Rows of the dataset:
§
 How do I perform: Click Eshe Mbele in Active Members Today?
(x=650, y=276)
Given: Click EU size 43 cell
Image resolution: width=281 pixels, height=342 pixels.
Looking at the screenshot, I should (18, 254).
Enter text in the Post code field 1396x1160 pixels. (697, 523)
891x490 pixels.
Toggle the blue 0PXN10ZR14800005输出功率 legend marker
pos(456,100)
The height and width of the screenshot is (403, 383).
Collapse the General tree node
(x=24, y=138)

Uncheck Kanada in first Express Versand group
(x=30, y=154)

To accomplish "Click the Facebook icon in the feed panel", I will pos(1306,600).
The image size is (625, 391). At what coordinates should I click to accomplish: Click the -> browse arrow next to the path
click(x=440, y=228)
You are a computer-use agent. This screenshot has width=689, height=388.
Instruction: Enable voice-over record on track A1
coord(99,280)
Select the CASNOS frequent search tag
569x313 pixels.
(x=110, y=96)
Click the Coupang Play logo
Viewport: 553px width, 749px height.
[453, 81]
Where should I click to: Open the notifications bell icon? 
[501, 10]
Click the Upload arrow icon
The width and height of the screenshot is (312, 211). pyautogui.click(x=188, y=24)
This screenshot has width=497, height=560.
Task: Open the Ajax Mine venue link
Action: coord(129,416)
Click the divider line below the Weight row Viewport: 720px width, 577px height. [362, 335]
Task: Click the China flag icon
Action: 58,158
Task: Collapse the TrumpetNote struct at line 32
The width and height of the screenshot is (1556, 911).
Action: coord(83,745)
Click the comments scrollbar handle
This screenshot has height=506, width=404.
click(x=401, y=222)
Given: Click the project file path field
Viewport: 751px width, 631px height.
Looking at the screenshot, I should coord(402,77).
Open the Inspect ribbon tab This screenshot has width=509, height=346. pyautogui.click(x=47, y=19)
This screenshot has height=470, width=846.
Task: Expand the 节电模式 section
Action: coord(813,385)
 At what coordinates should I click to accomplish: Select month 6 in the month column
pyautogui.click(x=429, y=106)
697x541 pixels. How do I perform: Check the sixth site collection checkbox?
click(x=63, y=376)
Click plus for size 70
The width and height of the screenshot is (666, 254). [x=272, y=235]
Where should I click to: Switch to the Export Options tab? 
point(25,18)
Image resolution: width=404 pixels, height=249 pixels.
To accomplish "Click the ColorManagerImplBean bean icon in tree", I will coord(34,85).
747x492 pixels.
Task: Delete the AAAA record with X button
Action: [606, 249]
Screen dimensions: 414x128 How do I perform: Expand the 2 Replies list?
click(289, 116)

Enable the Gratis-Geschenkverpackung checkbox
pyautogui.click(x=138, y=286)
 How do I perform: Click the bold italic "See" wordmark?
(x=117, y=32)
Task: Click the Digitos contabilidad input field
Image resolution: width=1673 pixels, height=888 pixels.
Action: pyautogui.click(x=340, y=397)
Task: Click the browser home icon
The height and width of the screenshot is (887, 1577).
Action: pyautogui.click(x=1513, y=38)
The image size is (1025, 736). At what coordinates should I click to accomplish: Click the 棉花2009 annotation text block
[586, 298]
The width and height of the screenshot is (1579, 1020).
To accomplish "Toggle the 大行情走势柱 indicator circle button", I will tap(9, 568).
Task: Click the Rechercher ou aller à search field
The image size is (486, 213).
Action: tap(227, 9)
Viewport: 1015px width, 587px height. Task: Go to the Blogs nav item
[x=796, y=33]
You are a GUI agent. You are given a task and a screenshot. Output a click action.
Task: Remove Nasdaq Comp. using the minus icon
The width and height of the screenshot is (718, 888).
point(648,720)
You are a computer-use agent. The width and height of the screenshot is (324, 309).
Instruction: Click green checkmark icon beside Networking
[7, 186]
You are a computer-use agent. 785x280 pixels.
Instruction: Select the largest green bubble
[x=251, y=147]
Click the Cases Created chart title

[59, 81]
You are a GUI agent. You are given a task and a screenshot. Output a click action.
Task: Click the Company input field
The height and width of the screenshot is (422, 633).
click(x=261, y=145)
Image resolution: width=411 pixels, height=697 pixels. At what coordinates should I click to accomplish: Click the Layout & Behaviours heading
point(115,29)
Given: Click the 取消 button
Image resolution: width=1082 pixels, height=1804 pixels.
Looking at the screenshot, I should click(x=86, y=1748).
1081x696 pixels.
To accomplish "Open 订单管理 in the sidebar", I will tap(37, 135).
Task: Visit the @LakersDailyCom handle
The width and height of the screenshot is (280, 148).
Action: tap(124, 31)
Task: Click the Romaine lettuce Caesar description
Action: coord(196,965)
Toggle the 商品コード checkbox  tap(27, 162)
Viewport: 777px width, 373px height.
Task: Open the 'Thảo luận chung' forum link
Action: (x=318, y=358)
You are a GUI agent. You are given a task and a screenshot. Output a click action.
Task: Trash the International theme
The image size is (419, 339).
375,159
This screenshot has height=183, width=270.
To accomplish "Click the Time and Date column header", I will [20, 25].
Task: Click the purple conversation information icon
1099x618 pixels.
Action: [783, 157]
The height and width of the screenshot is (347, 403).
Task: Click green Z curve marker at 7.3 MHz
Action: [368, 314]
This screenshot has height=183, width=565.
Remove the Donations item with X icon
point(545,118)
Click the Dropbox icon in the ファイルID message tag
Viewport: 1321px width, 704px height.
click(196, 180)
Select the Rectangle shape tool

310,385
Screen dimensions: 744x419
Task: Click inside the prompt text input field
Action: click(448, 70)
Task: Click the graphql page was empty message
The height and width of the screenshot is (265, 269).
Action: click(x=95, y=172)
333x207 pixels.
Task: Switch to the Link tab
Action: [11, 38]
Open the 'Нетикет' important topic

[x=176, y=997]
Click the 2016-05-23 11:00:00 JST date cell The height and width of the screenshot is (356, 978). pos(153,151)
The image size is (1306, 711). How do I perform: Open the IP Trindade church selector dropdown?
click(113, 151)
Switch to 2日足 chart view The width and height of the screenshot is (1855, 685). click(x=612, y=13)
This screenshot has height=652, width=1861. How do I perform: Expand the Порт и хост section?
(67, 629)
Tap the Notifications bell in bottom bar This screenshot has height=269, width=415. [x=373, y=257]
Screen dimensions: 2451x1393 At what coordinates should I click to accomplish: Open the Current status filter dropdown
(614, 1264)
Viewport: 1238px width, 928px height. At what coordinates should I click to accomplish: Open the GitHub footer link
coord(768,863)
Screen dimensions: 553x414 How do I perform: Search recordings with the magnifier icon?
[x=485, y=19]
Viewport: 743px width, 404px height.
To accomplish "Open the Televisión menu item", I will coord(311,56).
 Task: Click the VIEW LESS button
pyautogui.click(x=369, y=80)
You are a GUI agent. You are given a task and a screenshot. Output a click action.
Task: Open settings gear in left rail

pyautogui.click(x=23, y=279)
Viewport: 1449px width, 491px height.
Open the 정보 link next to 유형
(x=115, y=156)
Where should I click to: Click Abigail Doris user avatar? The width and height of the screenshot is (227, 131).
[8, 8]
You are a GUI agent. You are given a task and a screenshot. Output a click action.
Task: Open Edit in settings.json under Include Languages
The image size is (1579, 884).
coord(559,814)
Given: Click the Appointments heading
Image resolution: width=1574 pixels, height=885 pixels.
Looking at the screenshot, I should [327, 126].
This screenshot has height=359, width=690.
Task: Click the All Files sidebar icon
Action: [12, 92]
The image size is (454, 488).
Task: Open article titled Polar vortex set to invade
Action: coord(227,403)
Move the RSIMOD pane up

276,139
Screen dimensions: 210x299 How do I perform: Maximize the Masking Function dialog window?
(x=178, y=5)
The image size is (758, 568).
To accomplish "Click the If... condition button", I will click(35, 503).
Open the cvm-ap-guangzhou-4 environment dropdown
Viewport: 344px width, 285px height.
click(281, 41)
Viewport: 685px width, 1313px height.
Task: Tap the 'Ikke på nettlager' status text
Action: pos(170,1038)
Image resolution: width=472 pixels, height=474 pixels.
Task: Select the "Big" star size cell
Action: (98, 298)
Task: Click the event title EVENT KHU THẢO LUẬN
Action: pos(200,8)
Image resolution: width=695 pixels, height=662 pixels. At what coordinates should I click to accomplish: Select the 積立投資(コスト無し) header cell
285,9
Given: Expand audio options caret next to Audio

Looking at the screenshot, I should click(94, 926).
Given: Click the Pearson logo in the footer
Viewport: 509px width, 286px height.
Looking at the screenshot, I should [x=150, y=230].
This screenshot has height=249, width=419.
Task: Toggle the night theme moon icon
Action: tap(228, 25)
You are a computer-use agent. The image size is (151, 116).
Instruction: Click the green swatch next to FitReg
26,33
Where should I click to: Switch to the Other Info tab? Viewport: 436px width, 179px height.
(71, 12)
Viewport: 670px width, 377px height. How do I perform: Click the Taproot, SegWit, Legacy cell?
§
**What the task asks**
Rewrite the lines of the items above as a JSON list of strings, one string per line with blank lines omitted. Begin with the line containing "Viewport: 743px width, 404px height." and continue through the line containing "will click(35, 503).".

**Exercise answer**
[
  "Viewport: 743px width, 404px height.",
  "To accomplish \"Open the Televisión menu item\", I will coord(311,56).",
  " Task: Click the VIEW LESS button",
  "pyautogui.click(x=369, y=80)",
  "You are a GUI agent. You are given a task and a screenshot. Output a click action.",
  "Task: Open settings gear in left rail",
  "pyautogui.click(x=23, y=279)",
  "Viewport: 1449px width, 491px height.",
  "Open the 정보 link next to 유형",
  "(x=115, y=156)",
  "Where should I click to: Click Abigail Doris user avatar? The width and height of the screenshot is (227, 131).",
  "[8, 8]",
  "You are a GUI agent. You are given a task and a screenshot. Output a click action.",
  "Task: Open Edit in settings.json under Include Languages",
  "The image size is (1579, 884).",
  "coord(559,814)",
  "Given: Click the Appointments heading",
  "Image resolution: width=1574 pixels, height=885 pixels.",
  "Looking at the screenshot, I should [327, 126].",
  "This screenshot has height=359, width=690.",
  "Task: Click the All Files sidebar icon",
  "Action: [12, 92]",
  "The image size is (454, 488).",
  "Task: Open article titled Polar vortex set to invade",
  "Action: coord(227,403)",
  "Move the RSIMOD pane up",
  "276,139",
  "Screen dimensions: 210x299 How do I perform: Maximize the Masking Function dialog window?",
  "(x=178, y=5)",
  "The image size is (758, 568).",
  "To accomplish \"Click the If... condition button\", I will click(35, 503)."
]